Andrew Phillip Cunanan, 27, has been charged in the killing of a Minneapolis architect. He was being sought in the slaying of another Minneapolis man and in the slaying of a Chicago developer.
Police in San Diego searched his apartment on Wednesday but would not reveal the results. They did issue a statement Thursday saying homicide detectives are ``taking a second look at an old unsolved San Diego murder to see if Cunanan might have been involved.''
No details of that case were released.
Law enforcement authorities elsewhere have been alerted to watch for a 1994 Lexus with Illinois license plates stolen from wealthy Chicago businessman Lee Miglin, 72. Miglin's slashed and stabbed body was found Sunday in the garage of his luxurious townhouse.

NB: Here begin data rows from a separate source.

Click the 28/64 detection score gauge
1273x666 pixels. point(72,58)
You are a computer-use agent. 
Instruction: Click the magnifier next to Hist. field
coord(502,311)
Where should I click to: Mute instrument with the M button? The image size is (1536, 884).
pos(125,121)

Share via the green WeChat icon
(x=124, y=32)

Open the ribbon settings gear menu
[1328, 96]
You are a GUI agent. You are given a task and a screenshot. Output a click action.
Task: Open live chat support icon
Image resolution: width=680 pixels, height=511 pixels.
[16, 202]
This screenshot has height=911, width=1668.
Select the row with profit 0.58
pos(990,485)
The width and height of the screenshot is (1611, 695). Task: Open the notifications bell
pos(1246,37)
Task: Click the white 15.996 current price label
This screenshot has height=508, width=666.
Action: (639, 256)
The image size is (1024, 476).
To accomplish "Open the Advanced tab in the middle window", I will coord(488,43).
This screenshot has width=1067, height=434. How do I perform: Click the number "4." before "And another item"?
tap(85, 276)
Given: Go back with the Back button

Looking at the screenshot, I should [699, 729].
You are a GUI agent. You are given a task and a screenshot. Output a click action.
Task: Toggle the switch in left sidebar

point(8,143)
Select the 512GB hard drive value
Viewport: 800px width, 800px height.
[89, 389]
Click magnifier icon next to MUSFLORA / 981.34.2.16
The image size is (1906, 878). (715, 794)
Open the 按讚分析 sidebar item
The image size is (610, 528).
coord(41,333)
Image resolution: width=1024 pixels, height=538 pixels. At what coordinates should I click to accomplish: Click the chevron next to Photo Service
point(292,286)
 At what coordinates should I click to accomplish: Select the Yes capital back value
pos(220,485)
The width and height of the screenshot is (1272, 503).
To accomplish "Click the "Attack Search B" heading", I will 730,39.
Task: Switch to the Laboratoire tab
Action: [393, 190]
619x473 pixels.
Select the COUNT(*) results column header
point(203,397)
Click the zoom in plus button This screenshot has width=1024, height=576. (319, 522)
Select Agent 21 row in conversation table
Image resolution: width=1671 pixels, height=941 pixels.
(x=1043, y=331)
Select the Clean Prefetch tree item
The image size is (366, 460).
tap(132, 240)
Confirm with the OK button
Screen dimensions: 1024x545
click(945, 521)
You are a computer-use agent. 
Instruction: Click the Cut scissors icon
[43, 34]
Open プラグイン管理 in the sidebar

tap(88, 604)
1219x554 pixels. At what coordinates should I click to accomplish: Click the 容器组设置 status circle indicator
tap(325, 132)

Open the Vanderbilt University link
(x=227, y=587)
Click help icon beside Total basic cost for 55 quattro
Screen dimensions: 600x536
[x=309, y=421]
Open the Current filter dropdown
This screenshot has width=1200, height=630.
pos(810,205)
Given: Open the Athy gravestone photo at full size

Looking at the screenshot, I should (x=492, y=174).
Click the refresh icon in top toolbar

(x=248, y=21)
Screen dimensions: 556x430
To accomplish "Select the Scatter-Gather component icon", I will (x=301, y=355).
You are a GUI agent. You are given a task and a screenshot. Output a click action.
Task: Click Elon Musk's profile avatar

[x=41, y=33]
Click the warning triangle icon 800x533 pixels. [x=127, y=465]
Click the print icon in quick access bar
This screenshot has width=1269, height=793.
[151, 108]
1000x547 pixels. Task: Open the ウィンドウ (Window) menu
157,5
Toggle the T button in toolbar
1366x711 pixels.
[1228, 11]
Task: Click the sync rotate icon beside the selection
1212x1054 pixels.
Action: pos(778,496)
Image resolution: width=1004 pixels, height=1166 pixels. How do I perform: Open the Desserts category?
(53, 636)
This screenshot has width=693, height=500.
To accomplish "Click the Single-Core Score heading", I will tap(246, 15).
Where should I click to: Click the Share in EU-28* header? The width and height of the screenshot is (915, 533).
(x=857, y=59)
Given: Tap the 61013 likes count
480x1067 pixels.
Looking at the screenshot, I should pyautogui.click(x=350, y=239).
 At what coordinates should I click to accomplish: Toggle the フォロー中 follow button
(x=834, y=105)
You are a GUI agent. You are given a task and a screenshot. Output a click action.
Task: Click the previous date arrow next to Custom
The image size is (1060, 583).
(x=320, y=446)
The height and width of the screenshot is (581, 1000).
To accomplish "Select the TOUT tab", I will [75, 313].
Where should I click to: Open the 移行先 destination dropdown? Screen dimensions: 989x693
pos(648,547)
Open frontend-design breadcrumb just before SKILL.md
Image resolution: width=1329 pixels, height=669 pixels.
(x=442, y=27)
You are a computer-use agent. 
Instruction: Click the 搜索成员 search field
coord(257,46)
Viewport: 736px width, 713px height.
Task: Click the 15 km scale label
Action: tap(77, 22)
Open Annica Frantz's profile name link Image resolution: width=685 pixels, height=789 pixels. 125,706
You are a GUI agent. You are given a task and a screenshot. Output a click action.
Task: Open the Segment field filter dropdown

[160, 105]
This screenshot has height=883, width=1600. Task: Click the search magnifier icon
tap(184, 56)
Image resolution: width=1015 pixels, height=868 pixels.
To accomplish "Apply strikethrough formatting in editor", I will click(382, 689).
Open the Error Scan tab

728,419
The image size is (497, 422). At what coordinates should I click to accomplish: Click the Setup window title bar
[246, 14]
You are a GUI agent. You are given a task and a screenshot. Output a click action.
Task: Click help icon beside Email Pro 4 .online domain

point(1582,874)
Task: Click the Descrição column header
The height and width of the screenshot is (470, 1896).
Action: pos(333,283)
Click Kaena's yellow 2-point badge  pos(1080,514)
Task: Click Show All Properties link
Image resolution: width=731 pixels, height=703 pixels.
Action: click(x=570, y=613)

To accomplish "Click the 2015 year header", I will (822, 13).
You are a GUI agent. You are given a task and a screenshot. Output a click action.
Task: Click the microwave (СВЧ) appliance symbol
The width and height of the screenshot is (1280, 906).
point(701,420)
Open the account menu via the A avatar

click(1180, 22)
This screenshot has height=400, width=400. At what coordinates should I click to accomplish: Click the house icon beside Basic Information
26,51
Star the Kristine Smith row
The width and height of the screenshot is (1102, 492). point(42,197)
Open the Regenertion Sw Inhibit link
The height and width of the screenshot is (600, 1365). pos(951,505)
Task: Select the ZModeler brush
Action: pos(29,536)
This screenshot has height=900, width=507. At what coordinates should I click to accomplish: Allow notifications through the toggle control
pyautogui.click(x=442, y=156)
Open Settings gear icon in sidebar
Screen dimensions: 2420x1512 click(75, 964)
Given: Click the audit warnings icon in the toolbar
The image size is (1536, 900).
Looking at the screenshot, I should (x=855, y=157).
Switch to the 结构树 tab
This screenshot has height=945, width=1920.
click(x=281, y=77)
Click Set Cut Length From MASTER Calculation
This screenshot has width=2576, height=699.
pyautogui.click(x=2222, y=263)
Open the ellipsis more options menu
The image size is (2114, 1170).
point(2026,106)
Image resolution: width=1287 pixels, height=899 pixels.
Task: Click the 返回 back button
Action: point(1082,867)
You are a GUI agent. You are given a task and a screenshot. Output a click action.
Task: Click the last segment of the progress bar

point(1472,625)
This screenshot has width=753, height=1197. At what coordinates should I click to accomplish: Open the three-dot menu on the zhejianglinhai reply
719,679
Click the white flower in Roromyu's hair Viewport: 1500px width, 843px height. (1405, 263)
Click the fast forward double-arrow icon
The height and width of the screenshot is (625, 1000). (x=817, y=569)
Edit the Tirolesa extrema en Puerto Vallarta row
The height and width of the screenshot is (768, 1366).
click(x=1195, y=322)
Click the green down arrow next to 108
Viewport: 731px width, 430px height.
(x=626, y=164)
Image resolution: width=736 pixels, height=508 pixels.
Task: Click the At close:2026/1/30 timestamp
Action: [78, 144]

Chicago police have refused to comment on their investigation.
The cases were linked when police learned the Jeep Cherokee parked across the street from Miglin's home belonged to architect David Madson, 33. Madson's body was found at an abandoned farmhouse last Saturday, four days after the body of another man, Jeffrey Trail, 28, was discovered in Madson's Minneapolis apartment.
Authorities said Cunanan knew the Minnesota victims but it was not known if he knew Miglin.
Cunanan was last seen in San Diego on April 24, when he joined friends for dinner. Police say he left San Diego the next day.
At the Numbers nightclub in the city's Hillcrest neighborhood, general manager Jay Anderson said several friends gathered Wednesday night to talk about the generous, fun-loving man they knew as Andy DeSilva.
Anderson said Cunanan told them his family owned a chain of parking lots and lived outside the city in exclusive Rancho Santa Fe.
``Then on the news we see his picture with a different name and saying he lived here in San Diego,'' Anderson said.
Cunanan, well-known around the gay community for his upbeat personality and outgoing demeanor, had a seemingly endless source of cash that he spent on lavish meals and gifts, according to Anderson. He wore designer clothes and took expensive trips to Europe. Yet, he had never been employed and gave the impression his family was wealthy.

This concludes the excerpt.